▶ _TRY IT_
Print every line of the material below exactly as it stands, but omit the pictures.

(Beginning of DATA TO EXAMINE)

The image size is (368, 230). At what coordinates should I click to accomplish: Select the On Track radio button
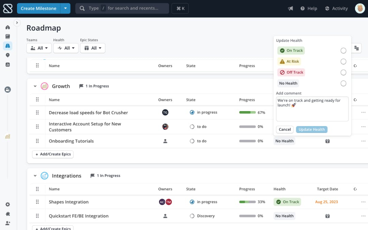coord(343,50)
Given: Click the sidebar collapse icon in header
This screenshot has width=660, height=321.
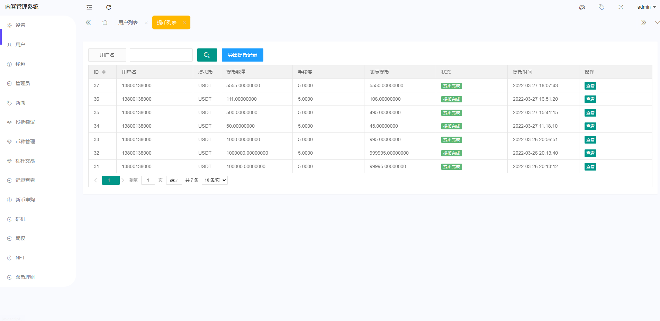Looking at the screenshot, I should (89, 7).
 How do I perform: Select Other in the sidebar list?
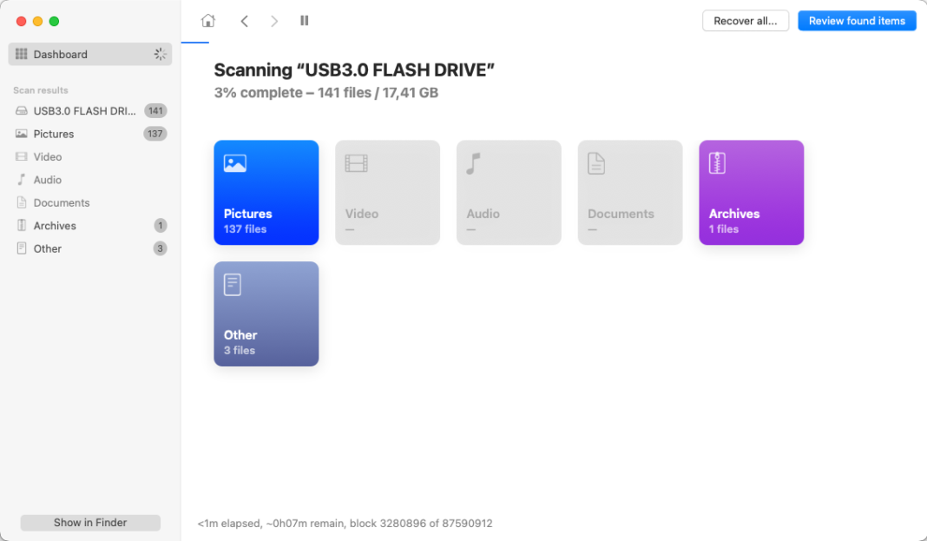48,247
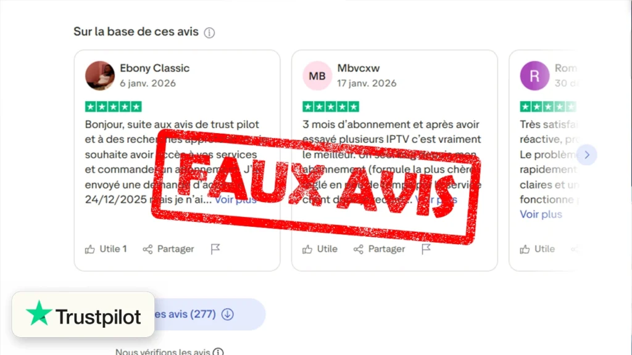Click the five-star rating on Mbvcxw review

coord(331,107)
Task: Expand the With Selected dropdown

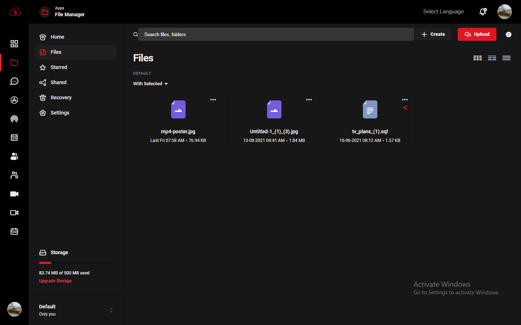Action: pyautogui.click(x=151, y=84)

(End of DATA TO EXAMINE)

▶ _PROBLEM SOLUTION_
The image size is (368, 230). At what coordinates should I click to accomplish: Select the On Track radio button
coord(343,50)
Given: Click the sidebar collapse icon in header
This screenshot has width=660, height=321.
Looking at the screenshot, I should (89, 7).
 How do I perform: Select Other in the sidebar list?
48,247
Click the five-star rating on Mbvcxw review

coord(331,107)
Task: Expand the With Selected dropdown

Action: pyautogui.click(x=151, y=84)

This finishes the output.